◆ Document section
·····
See our ORCID FAQs for more information. If you don’t already have an iD, you can create one by registering directly at https://ORCID.org/register.
ORCIDs can also be used if authors wish to communicate to readers up-to-date information about how they wish to be addressed or referred to (for example, they wish to include pronouns, additional titles, honorifics, name variations, etc.) alongside their published articles. We encourage authors to make use of the ORCID profile’s “Published Name” field for this purpose. This is entirely optional for authors who wish to communicate such information in connection with their article. Please note that this method is not currently recommended for author name changes: see Cambridge’s author name change policy if you want to change your name on an already published article. See our ORCID FAQs for more information.
Supplementary materials
Material that is not essential to understanding or supporting a manuscript, but which may nonetheless be relevant or interesting to readers, may be submitted as supplementary material. Supplementary material will be published online alongside your article, but will not be published in the pages of the journal. Types of supplementary material may include, but are not limited to, appendices, additional tables or figures, datasets, videos, and sound files.
Supplementary materials will not be typeset or copyedited, so should be supplied exactly as they are to appear online. Please see our general guidance on supplementary materials for further information.
Where relevant we encourage authors to publish additional qualitative or quantitative research outputs in an appropriate repository, and cite these in manuscripts.
Author Hub
You can find guides for many aspects of publishing with Cambridge at Author Hub, our suite of resources for Cambridge authors.
Use of artificial intelligence (AI) tools
We acknowledge the increasing use of artificial intelligence (AI) tools in the research and writing processes. To ensure transparency, we expect any such use to be declared and described fully to readers, and to comply with our plagiarism policy and best practices regarding citation and acknowledgements. We do not consider artificial intelligence (AI) tools to meet the accountability requirements of authorship, and therefore generative AI tools such as ChatGPT and similar should not be listed as an author on any submitted content.
·····
Saved entries:
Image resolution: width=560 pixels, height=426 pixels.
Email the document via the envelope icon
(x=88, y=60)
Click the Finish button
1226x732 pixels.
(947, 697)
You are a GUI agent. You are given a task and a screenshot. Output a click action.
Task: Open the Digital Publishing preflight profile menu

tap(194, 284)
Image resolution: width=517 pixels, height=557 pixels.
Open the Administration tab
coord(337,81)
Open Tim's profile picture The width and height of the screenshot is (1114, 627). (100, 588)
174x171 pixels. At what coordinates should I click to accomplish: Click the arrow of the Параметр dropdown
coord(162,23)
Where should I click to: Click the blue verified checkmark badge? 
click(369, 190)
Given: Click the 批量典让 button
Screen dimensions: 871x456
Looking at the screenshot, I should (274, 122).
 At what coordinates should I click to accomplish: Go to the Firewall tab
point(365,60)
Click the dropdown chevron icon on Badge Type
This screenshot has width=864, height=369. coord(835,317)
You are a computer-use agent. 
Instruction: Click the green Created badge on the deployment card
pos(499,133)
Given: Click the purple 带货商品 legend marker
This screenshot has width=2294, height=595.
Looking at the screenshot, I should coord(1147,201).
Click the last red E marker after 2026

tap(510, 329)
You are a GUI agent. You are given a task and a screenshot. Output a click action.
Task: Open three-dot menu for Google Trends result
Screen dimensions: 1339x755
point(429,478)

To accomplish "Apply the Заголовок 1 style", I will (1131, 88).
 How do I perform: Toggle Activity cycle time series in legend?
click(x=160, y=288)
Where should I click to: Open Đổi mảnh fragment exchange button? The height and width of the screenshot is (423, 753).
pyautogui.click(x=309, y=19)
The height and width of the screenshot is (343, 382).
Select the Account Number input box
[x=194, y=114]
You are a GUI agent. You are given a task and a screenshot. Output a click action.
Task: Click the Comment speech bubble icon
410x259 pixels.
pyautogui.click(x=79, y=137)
·····
◆ Study questions
1: In the author guidance, which ORCID profile field are authors encouraged to use to share how they wish to be addressed?
2: Turn the paragraph of the author guidance that begins "Material that is not essential" into a short bulleted list that keeps its main facts.
3: From the author guidance, reproduce everything from "See our ORCID FAQs for more information. If" down to "article. See our ORCID FAQs for more information.".
The saved entries have nothing to do with what comes next.

◆ Exercise solutions
1: The "Published Name" field.

2:
- Material that isn't essential to understanding or supporting a manuscript, but may still be relevant or interesting to readers, can be submitted as supplementary material.
- It is published online alongside the article, not in the pages of the journal.
- Types include, among others, appendices, additional tables or figures, datasets, videos, and sound files.

3:
See our ORCID FAQs for more information. If you don’t already have an iD, you can create one by registering directly at https://ORCID.org/register.
ORCIDs can also be used if authors wish to communicate to readers up-to-date information about how they wish to be addressed or referred to (for example, they wish to include pronouns, additional titles, honorifics, name variations, etc.) alongside their published articles. We encourage authors to make use of the ORCID profile’s “Published Name” field for this purpose. This is entirely optional for authors who wish to communicate such information in connection with their article. Please note that this method is not currently recommended for author name changes: see Cambridge’s author name change policy if you want to change your name on an already published article. See our ORCID FAQs for more information.